I remember the cowboy cafe
          smelling of stale cigarettes and mutton
                    and the four old ladies chatting over coffee
          that looked like they smelled the same. 
And the New Resurrection Chapel
          set up in a rented storefront--
                    lines of plastic chairs and a music stand pulpit--
          the hand-painted "Everybody Welcome" sign
                              in the cracked display window.
I remember all those garish rest stops brimming with fat travelers
          loading up on Slim Jims and souvenirs.
But altitude tidies those things.
Way up here there are no details,
          no glories, no disappointments,
                    only the path itself.

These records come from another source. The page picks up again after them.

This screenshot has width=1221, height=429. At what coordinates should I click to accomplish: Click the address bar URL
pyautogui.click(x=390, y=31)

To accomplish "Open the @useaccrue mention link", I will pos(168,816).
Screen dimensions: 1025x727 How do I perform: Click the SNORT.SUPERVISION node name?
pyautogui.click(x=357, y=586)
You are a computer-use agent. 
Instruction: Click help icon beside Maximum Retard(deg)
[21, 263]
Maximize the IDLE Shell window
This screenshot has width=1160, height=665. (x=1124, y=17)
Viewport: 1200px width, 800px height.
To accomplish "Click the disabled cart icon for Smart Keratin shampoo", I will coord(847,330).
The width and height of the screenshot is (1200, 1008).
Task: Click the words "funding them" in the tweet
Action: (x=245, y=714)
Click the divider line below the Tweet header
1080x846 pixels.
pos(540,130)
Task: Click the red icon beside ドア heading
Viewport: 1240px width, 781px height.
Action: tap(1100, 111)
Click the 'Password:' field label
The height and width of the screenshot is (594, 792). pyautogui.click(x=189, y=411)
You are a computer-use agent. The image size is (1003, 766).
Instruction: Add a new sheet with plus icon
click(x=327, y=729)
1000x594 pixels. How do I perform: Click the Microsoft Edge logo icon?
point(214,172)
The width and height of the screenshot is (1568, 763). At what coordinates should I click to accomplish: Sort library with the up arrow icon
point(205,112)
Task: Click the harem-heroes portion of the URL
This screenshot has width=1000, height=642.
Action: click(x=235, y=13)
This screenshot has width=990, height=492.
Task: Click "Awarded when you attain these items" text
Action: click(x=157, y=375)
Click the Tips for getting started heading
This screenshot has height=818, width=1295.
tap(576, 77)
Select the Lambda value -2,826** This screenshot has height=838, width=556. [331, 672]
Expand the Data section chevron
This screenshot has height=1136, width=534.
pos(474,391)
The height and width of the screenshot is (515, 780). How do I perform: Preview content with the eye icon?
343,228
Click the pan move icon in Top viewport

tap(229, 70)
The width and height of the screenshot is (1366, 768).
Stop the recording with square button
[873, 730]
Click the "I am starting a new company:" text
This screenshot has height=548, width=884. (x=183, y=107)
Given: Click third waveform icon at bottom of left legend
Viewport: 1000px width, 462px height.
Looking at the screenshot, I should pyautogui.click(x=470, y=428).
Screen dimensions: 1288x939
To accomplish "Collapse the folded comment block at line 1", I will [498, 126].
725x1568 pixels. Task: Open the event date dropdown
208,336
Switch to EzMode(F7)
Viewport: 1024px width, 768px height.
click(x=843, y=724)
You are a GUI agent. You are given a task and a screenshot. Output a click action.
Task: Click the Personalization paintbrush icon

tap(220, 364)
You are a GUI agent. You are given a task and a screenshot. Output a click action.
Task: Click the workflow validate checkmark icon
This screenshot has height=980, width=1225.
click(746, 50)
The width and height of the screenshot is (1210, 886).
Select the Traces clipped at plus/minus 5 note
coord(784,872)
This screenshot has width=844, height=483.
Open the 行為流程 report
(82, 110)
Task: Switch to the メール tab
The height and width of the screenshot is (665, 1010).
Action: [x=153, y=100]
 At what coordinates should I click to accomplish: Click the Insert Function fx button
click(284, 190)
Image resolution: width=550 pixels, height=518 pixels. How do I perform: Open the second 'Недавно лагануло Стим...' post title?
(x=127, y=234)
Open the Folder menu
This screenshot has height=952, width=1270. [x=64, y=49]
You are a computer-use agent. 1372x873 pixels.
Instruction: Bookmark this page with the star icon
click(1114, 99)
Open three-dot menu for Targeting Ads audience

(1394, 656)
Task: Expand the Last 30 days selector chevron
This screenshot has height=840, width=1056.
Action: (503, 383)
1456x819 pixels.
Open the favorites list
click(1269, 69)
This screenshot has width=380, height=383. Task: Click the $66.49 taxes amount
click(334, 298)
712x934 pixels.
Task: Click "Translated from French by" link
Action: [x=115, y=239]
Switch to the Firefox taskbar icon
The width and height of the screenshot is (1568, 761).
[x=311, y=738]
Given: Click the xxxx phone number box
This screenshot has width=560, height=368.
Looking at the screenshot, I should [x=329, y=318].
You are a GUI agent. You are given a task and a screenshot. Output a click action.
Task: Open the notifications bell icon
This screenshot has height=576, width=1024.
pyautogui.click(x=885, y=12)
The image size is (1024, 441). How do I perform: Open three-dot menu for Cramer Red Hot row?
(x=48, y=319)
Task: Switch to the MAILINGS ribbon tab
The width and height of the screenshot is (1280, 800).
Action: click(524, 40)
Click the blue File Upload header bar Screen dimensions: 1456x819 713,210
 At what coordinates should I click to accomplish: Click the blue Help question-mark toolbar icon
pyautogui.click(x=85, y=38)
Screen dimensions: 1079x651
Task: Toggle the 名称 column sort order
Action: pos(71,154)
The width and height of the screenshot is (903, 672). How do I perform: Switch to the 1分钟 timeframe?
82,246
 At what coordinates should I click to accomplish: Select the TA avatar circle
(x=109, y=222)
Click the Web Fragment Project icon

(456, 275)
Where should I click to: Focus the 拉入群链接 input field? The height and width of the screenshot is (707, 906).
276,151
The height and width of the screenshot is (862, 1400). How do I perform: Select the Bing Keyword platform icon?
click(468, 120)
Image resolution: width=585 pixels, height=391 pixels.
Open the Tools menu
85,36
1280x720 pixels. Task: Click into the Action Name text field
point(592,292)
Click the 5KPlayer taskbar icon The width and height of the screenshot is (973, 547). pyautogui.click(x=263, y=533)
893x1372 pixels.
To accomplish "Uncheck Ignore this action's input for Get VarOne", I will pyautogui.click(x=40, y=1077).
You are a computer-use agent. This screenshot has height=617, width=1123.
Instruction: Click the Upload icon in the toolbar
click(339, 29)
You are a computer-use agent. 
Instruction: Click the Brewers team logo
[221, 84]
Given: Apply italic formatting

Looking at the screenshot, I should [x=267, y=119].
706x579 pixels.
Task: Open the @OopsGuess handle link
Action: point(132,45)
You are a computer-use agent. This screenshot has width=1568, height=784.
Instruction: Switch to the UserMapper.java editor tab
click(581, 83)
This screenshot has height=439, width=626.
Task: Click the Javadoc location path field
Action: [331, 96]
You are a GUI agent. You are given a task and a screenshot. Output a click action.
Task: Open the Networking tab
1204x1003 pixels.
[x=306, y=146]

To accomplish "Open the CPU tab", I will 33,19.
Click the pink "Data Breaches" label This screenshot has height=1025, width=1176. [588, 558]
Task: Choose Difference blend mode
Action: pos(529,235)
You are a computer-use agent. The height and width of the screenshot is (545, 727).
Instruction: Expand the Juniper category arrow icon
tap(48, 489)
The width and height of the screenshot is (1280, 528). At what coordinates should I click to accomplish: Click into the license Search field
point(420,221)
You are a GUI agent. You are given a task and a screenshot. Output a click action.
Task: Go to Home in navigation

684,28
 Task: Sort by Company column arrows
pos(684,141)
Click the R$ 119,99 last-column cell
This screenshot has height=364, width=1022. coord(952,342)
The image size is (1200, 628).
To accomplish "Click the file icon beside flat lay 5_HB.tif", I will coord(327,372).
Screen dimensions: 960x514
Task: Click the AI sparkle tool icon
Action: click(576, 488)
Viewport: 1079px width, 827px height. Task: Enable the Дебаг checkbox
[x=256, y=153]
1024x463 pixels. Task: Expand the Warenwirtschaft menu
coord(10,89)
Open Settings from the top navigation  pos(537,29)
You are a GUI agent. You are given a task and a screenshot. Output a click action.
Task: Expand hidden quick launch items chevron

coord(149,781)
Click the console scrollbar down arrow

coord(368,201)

I fly with only a little bounce
          over the tops of great electric downpours
                    like those we watched approach our windshield
          in ominous walls.
Hard sheets of rain that focussed our huge anxieties
          on the road ten feet ahead
                    instead of the time two weeks ahead
          when I would leave you to your new life.
When I would leave you on the wrong coast--
          the one your great great grandfathers
                    turned their sturdy backs on
          at such cost.

They fled the bounties of the east
          its rolling, woody greens,
                    its broadening and burdening civilities
          its thick wet air.
They walked our same path in reverse.
They carved the road we took.
Their every ford of our scenic Sweetwater was heroic.
They stumbled through our interesting badlands
          goading thirsty animals, greasing axels,
                    patching boots.
They sang by day and kept a careful eye on the horizon.
They sang by night in tight circles and slept with their rifles.
They watched the great mountains slowly rise up before them
          and felt the air get thin and dry and cool.
They buried their children along our road.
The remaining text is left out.